What is expected =
Everything from the line containing "select-all frame icon" to the last line of the entries must be reproduced exactly, and nothing outside that range.

Provided material =
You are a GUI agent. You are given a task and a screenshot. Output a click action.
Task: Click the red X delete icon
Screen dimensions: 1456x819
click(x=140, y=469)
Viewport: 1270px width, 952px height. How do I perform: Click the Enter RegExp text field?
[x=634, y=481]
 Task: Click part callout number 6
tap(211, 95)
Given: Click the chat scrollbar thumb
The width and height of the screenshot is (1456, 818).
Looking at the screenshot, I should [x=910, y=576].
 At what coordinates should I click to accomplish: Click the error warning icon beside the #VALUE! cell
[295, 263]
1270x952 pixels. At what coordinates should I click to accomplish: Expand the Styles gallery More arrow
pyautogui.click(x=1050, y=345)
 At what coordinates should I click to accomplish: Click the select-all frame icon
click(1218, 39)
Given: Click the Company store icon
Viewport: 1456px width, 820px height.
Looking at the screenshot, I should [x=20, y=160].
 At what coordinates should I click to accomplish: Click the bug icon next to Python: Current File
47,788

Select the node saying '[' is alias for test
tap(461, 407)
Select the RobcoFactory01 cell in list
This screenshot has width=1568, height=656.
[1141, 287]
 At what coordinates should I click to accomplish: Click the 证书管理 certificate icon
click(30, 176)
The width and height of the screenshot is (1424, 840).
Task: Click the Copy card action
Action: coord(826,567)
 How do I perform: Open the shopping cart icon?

Response =
 At what coordinates should I click to accomplish: Click the select-all frame icon
click(1218, 39)
Given: Click the Company store icon
Viewport: 1456px width, 820px height.
Looking at the screenshot, I should [x=20, y=160].
 At what coordinates should I click to accomplish: Click the bug icon next to Python: Current File
47,788

Select the node saying '[' is alias for test
tap(461, 407)
Select the RobcoFactory01 cell in list
This screenshot has width=1568, height=656.
[1141, 287]
 At what coordinates should I click to accomplish: Click the 证书管理 certificate icon
click(30, 176)
The width and height of the screenshot is (1424, 840).
Task: Click the Copy card action
Action: coord(826,567)
 How do I perform: Open the shopping cart icon?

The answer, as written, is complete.